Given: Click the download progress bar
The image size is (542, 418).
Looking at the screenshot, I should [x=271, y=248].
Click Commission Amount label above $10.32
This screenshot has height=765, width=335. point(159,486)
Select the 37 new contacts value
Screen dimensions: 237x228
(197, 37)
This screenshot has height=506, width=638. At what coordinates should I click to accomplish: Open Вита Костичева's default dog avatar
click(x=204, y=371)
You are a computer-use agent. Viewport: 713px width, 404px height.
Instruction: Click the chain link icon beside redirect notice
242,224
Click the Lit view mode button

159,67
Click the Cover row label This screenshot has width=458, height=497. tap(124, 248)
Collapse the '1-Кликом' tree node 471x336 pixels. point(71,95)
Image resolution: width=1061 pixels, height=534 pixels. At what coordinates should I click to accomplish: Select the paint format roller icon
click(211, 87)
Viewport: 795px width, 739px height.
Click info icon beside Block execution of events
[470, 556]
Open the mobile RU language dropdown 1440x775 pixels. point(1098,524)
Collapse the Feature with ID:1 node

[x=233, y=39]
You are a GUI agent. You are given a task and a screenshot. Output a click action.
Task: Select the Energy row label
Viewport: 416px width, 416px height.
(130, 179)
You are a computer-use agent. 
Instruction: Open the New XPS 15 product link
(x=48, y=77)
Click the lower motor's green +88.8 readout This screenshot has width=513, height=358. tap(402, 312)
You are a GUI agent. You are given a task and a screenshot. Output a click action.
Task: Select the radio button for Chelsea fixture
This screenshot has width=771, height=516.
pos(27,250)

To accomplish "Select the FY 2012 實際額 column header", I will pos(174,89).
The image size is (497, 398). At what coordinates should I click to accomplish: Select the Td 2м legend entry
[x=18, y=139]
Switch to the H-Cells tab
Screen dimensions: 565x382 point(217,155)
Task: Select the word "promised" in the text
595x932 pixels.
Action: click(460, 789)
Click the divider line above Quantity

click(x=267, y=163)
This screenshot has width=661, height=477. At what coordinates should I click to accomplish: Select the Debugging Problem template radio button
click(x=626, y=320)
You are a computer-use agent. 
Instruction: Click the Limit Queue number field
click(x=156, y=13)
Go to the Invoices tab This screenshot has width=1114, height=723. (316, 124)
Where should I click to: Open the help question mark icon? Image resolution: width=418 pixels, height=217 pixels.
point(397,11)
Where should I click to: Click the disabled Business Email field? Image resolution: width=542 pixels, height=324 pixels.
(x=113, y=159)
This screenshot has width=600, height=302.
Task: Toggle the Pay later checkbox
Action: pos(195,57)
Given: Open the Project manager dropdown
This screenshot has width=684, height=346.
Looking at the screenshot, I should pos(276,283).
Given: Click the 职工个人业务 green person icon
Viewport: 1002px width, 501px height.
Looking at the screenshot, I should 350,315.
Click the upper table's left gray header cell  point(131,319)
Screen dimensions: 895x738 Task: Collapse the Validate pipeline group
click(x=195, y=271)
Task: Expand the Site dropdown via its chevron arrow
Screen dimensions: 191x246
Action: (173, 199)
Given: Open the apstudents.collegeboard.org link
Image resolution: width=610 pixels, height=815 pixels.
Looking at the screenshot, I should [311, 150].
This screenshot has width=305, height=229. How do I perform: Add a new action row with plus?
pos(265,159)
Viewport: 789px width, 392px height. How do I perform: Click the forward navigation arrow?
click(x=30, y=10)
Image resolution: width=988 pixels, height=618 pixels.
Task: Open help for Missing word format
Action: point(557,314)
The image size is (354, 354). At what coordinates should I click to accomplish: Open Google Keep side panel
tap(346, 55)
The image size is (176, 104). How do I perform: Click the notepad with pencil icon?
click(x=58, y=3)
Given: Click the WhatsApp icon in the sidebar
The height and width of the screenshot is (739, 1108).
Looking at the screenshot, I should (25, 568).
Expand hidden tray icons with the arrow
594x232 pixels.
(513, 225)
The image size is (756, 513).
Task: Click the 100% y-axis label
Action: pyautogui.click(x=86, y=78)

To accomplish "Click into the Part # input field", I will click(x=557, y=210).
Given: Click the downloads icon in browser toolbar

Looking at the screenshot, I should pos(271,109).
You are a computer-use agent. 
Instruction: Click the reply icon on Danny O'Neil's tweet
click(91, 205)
========================================
AIM OF THE TASK: Pull every line containing "will" out of the entries.

COMPLETED TASK:
To accomplish "Select the FY 2012 實際額 column header", I will pos(174,89).
To accomplish "Click into the Part # input field", I will click(x=557, y=210).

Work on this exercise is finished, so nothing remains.